Plus I will be in the company of people I adore. So the music won't really matter. I am mainly doing this to be with a bunch of my friends I hardly ever see from up north. I want to spend a few days with them this summer. Especially Lesley and Jon. I heard Abby may be camping with us as well. Which would be kickass. She is alright by me. And some other people Jon mentioned to me. But I forget their names because I don't really know them, so there name didn't make an impact on me. Did anyone watch the absolutely insane weather last night? It was awesome. Horizontal snow and rain switching in seconds. I honestly at points thought panes of glass were going to go. Where you might ask? I don't know. But they seemed scared. Scared enough that they wanted to leave. I could hear there groans.

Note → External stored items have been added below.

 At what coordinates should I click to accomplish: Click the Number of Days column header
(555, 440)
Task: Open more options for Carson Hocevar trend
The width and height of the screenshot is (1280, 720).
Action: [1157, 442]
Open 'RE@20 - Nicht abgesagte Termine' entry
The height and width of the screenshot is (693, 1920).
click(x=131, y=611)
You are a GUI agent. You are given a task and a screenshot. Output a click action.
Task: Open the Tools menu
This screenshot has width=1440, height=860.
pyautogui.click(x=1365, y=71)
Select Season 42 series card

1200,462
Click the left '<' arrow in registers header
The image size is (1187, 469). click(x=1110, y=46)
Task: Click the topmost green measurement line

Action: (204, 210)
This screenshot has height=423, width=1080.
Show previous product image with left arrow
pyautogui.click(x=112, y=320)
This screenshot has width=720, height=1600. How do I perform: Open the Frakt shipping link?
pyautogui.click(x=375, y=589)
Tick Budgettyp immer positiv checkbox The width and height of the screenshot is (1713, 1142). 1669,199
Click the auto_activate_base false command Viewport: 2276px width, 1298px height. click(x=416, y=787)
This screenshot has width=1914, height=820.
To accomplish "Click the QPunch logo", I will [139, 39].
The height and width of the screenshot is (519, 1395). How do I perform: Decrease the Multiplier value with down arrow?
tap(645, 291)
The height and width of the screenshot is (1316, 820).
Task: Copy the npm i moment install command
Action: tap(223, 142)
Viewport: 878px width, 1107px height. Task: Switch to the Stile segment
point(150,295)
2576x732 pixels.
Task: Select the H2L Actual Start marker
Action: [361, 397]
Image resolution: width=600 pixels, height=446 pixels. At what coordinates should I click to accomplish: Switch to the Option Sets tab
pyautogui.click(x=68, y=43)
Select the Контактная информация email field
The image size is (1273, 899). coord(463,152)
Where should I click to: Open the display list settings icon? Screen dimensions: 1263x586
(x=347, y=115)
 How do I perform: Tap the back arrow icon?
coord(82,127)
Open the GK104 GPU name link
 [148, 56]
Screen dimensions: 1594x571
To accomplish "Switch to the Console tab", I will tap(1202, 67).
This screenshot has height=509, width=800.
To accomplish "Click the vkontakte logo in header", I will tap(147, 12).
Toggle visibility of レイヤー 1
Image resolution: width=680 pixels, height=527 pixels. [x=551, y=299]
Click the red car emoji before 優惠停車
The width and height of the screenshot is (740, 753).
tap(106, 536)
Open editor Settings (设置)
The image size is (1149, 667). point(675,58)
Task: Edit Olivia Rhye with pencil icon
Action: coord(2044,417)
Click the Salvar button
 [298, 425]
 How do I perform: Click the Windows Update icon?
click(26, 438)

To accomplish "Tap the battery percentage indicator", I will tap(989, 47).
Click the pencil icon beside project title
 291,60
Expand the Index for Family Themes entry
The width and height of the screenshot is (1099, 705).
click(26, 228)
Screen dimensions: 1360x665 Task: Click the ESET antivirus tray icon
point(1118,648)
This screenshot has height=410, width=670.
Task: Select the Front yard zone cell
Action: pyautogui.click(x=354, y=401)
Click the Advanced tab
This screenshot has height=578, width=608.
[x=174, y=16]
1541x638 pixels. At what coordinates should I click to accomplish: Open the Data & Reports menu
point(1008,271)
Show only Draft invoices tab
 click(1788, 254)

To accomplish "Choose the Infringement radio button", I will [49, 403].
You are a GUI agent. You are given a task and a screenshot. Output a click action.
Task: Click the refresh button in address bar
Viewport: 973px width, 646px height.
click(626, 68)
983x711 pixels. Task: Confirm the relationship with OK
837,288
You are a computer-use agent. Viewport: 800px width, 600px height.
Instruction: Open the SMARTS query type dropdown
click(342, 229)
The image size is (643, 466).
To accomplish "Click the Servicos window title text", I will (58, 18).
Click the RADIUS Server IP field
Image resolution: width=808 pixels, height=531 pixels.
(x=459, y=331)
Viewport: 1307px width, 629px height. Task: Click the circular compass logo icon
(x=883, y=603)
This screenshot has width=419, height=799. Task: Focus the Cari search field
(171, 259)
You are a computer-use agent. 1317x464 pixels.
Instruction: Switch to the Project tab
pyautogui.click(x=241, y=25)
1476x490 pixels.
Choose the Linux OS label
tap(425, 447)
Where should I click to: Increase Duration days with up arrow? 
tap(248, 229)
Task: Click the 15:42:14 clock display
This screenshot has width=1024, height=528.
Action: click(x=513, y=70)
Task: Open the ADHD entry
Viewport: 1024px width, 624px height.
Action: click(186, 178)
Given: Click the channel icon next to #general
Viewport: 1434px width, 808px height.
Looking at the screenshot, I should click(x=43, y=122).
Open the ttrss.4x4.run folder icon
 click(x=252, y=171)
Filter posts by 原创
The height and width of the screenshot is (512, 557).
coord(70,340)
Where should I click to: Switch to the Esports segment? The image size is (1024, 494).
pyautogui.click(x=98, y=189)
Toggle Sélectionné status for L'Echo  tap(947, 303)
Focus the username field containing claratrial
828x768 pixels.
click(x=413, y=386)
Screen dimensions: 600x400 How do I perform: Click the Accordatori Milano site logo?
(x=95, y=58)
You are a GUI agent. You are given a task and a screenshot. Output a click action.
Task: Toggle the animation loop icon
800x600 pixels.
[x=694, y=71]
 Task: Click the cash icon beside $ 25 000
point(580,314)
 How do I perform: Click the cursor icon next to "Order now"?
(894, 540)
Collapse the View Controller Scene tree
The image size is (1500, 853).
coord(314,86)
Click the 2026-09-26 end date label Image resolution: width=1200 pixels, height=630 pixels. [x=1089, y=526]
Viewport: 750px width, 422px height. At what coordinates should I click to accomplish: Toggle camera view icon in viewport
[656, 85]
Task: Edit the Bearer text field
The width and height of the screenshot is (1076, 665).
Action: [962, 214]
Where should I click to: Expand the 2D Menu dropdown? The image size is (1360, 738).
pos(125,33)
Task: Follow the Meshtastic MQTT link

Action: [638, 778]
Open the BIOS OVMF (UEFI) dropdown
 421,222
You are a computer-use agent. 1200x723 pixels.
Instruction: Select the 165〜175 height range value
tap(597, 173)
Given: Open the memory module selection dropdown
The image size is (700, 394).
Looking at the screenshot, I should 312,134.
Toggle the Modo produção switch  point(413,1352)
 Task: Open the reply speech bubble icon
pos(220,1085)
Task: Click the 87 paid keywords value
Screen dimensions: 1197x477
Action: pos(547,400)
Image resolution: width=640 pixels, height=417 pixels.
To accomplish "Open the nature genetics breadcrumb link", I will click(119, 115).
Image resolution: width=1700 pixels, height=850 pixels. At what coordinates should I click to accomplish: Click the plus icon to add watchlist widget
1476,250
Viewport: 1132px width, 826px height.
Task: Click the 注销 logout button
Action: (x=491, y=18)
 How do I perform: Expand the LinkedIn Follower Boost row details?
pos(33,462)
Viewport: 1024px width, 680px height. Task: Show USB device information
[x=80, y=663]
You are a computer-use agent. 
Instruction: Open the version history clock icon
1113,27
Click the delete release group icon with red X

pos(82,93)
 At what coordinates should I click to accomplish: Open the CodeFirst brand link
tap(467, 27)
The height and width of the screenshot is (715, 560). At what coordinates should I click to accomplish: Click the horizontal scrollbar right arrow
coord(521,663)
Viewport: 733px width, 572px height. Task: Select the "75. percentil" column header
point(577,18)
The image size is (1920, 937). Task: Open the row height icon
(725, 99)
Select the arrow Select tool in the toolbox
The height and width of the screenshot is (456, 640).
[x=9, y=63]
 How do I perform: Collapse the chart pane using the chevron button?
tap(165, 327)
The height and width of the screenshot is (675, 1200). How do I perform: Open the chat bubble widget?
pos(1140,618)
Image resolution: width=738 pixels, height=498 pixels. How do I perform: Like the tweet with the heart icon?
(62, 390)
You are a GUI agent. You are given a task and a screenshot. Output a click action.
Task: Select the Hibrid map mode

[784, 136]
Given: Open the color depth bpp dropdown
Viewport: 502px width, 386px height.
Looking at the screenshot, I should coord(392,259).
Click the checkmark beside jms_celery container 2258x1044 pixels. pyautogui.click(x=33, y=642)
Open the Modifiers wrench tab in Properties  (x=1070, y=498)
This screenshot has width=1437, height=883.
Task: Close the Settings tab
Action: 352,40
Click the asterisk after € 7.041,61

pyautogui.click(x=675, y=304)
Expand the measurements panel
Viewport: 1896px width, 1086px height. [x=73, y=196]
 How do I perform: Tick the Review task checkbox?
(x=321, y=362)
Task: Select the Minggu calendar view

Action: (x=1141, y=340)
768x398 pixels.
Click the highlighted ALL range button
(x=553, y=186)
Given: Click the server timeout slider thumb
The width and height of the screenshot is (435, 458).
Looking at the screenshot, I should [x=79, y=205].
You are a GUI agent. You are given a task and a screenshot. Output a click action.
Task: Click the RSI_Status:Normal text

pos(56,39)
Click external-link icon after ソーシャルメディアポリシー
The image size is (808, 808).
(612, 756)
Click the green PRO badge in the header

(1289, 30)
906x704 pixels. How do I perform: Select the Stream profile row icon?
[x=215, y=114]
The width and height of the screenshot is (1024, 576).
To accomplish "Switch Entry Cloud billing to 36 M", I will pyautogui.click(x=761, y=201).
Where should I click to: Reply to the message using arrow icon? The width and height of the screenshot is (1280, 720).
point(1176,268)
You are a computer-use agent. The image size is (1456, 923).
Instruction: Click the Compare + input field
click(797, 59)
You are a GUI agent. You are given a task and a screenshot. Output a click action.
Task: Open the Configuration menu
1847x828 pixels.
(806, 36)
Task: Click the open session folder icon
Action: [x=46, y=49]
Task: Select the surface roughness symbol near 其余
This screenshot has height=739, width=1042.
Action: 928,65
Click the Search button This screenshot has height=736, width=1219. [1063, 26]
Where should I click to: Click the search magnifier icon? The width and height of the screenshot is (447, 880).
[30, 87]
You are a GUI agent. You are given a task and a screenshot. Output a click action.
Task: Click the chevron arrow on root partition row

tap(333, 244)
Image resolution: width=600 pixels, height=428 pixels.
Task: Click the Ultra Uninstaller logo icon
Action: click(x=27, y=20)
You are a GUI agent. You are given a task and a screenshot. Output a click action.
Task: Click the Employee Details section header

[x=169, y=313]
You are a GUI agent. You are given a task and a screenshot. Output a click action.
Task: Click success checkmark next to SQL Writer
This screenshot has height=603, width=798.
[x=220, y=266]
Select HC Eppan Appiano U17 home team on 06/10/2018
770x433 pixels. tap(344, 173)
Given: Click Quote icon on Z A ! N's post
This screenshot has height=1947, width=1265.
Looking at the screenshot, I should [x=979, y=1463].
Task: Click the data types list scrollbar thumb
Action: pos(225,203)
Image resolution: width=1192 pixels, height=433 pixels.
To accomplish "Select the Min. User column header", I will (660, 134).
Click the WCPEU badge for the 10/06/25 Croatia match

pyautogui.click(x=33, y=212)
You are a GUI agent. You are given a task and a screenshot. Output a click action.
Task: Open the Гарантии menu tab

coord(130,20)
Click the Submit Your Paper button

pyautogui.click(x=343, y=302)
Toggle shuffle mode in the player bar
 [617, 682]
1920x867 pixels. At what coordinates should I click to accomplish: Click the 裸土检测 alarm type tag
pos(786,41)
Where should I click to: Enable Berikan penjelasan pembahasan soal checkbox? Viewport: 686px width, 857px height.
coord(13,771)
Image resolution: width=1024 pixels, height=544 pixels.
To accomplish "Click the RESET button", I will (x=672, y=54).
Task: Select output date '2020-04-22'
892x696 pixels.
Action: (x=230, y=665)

I want there to be nice spring weather for the weekend for when Will comes. I want a California Sandwhich badly. I don't see relief in sight. So maybe I will have a bowl of cheerios and *sigh* to myself that it is nice to not be starving to death. I do try to appreciate my food and my comfort and warmth. We take it for granted far to much. I am glad I don't root through garbage for my next meal. So be thankful people. There are people who are toddlers digging around in shit for food. It is sad that we don't feed everyone. Ahhh well. These will be problems we will always have I think. I have grown tired of writing all of a sudden. I hope you all have a lovely day. Cheers!